#### What you are asked to do:
Please find the lines in the following records that hold "axis", and copy them.

--------

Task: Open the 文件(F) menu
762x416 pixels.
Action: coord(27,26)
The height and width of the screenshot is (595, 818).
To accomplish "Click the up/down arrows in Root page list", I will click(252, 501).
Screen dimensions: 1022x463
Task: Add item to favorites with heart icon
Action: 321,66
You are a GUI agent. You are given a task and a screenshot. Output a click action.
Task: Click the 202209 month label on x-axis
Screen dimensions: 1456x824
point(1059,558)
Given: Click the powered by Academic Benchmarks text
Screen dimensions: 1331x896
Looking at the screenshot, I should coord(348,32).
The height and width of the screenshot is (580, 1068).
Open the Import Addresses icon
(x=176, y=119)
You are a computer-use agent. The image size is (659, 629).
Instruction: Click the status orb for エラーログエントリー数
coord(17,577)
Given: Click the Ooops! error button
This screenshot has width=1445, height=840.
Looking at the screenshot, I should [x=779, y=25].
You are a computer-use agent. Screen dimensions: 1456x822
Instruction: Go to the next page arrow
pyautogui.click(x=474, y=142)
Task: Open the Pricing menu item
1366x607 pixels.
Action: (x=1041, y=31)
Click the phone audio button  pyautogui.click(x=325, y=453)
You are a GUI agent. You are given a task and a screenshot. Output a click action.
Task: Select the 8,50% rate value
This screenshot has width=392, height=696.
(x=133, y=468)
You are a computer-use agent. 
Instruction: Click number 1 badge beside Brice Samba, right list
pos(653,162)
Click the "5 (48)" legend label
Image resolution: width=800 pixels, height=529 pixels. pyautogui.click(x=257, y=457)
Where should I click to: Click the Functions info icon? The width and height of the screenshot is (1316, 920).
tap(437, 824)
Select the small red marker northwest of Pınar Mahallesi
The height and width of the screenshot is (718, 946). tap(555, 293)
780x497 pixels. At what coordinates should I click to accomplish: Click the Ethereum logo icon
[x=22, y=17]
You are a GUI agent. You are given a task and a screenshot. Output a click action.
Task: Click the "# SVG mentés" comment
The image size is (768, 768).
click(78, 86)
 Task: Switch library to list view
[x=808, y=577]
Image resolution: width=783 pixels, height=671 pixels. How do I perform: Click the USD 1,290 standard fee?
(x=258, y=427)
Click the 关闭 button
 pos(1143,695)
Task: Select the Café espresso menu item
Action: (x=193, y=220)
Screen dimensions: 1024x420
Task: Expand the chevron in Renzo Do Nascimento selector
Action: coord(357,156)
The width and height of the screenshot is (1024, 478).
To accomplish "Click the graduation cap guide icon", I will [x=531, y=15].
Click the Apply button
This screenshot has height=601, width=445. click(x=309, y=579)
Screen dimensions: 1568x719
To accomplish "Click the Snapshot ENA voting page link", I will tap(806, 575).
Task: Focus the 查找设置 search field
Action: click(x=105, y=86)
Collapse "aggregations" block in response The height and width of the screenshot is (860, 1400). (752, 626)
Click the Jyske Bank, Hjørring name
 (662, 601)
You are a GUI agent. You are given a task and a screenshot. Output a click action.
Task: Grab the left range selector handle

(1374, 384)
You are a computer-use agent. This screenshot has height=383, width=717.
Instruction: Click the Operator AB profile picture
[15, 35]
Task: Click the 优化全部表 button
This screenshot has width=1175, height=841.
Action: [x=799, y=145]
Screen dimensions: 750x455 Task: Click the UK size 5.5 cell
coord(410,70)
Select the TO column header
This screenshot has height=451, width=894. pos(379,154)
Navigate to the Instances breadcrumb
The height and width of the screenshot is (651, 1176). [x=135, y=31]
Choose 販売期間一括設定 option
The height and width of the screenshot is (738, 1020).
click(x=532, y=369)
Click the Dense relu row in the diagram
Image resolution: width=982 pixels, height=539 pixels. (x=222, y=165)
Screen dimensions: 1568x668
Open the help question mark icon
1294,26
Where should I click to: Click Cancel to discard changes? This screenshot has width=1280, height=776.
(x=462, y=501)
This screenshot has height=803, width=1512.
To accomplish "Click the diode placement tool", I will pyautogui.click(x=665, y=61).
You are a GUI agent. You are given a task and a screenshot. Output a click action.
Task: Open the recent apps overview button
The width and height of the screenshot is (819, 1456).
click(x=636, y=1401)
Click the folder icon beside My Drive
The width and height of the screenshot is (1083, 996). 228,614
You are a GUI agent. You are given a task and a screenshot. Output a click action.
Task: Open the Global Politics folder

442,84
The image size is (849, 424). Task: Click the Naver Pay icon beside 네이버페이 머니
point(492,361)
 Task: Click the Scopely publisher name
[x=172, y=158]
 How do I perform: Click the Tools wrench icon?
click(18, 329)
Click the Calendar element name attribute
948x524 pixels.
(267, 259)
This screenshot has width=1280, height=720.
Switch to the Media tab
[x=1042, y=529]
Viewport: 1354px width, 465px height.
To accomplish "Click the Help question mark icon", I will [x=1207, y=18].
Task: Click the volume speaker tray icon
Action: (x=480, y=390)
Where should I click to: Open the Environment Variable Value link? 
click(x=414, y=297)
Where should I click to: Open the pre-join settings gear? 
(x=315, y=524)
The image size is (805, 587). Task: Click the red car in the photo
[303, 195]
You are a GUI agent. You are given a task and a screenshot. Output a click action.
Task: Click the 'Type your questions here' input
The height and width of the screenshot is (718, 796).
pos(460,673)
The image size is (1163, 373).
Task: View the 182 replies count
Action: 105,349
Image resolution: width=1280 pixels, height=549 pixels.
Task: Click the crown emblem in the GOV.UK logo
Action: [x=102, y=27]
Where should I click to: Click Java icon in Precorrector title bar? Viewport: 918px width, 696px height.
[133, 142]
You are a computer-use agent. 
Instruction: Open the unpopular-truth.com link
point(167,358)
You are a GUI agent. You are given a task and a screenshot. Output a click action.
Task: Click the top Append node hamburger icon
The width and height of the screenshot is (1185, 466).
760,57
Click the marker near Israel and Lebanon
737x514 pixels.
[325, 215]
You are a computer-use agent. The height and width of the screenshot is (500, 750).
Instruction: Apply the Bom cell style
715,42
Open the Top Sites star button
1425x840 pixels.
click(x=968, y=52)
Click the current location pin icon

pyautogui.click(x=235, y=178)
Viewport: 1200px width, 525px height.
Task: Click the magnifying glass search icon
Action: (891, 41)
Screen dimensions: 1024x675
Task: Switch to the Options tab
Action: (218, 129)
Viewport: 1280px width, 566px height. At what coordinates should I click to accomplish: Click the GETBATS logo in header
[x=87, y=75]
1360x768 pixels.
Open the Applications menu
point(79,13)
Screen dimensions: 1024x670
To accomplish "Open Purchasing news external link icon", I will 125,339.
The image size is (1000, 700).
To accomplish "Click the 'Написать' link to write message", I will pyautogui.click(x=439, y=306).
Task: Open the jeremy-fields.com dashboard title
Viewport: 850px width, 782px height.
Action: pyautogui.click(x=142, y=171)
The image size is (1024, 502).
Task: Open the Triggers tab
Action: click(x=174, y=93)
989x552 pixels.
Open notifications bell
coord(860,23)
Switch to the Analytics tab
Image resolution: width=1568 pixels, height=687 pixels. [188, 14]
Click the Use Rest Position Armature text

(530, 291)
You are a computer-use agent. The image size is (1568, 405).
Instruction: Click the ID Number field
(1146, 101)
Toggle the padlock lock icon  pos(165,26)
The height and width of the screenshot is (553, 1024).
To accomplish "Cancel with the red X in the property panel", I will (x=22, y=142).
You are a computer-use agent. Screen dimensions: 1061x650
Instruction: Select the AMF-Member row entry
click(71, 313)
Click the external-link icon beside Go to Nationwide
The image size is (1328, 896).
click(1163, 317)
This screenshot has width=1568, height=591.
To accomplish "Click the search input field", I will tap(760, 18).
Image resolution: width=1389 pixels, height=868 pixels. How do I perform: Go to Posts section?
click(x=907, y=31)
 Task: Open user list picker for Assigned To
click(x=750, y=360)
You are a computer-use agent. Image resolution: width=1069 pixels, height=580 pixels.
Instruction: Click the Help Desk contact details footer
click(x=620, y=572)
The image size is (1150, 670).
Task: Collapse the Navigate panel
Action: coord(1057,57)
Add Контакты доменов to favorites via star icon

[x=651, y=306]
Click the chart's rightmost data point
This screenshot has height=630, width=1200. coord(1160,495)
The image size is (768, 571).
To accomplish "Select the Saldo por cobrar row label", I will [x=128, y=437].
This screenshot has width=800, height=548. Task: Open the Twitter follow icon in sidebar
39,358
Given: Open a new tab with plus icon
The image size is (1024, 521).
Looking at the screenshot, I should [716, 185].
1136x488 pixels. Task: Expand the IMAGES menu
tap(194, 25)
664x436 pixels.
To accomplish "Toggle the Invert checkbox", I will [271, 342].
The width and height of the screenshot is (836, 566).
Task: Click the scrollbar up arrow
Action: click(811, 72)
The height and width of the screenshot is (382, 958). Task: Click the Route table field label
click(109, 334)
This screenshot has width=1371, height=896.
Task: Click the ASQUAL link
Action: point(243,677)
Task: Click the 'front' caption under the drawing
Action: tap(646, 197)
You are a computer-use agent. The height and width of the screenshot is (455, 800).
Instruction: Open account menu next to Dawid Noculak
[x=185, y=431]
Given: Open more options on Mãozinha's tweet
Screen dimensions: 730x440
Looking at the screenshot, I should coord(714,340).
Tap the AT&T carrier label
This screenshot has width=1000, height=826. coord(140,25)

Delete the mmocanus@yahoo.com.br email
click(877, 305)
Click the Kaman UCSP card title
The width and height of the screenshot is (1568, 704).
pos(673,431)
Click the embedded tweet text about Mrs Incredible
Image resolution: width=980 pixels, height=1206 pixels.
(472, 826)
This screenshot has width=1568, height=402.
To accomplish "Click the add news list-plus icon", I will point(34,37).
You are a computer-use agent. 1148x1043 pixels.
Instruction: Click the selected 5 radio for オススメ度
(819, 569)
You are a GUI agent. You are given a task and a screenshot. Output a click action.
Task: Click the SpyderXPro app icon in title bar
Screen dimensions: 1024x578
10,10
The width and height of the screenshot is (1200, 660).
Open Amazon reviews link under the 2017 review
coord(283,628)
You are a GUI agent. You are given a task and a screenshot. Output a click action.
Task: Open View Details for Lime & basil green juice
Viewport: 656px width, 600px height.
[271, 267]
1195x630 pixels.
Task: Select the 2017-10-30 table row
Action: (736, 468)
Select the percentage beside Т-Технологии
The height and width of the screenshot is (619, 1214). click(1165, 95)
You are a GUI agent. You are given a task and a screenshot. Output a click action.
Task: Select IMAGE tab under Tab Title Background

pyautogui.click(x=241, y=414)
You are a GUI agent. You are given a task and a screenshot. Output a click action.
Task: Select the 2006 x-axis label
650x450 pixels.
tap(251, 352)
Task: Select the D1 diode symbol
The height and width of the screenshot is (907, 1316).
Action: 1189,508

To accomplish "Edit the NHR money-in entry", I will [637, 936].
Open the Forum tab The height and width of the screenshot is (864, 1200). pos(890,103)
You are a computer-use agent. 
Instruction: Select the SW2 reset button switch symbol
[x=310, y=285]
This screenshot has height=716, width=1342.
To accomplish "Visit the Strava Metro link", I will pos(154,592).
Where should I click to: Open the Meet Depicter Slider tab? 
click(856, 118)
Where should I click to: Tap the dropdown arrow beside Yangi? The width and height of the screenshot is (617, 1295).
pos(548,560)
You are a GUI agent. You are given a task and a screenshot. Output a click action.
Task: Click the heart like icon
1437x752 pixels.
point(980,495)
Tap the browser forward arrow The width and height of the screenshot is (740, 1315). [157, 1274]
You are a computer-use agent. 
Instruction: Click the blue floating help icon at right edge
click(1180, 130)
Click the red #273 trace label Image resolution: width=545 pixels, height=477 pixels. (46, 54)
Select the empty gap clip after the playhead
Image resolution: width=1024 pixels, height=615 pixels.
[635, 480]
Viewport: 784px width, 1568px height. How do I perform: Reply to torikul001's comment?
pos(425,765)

--------

#### Problem solution:
Task: Click the 202209 month label on x-axis
Task: Select the 2006 x-axis label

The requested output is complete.